The plan to single out biotechnology companies would not create a separate biotech index, but allow investors to identify biotech from "regular" pharmaceutical companies. Biotechs will be defined as those at the leading edge of research with a focus on R&D.
It would not be based on market capitalisation. As biotechs developed they would be reclassified as pharmaceutical companies, defined as those like Glaxo Wellcome which make and market drugs as well as develop them.
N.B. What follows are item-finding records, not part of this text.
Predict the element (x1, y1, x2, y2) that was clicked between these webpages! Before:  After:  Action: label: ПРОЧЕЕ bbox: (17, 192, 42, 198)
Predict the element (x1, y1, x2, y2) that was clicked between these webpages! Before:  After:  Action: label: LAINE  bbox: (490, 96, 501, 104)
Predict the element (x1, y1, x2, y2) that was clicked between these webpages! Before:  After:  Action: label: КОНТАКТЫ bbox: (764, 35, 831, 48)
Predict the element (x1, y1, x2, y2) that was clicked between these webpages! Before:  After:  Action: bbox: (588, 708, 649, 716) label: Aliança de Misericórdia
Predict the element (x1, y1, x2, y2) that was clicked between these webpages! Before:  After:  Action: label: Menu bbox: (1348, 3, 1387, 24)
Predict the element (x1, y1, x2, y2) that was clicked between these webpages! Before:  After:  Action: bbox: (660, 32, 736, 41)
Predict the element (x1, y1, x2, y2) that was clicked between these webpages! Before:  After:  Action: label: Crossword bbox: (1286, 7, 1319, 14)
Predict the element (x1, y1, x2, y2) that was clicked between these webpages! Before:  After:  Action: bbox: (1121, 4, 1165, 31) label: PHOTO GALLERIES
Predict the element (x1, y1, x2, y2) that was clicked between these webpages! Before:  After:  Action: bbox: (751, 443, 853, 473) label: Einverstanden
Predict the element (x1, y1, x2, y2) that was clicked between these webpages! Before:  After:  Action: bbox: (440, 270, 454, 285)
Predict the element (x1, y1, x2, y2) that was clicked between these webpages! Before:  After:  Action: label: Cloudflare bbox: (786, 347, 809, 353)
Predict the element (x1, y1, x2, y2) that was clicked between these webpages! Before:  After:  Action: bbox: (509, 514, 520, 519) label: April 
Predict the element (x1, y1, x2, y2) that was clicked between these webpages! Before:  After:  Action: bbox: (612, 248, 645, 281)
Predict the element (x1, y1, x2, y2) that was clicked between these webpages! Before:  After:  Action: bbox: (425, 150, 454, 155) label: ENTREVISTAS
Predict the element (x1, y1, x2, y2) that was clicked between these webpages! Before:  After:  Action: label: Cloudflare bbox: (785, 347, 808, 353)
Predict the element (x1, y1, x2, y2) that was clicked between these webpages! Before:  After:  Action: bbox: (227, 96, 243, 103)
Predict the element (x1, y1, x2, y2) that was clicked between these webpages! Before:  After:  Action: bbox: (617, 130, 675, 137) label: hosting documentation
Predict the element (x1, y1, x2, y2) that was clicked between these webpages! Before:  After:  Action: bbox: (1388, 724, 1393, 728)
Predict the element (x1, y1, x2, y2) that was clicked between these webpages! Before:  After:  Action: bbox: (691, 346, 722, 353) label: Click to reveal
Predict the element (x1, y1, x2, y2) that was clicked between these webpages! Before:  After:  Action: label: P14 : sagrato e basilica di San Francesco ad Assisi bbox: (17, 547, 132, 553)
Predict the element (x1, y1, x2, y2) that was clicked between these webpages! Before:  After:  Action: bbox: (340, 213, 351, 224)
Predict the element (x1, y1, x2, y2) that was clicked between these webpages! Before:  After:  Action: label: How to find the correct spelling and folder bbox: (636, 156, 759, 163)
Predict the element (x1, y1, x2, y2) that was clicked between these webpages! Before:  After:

Although details of the names and number of companies qualifying for the technology index have not yet been finalised, a range of stock market sectors will be represented including all the biotech groups. Within the media sector, electronic data publishers, like, perhaps, MAID will be included. From support services, companies to be included are Internet groups, information technology consultancies and services companies and producers and distributors of computer software, Mr Vale said. Likely candidates are Sema, Logica, Parity, FI and RM.
The definition of engineering companies to be included are producers of components and equipment for the aircraft and defence sector. The technology index would be a sub-sector of existing classifications and companies would also be represented in their original sectors.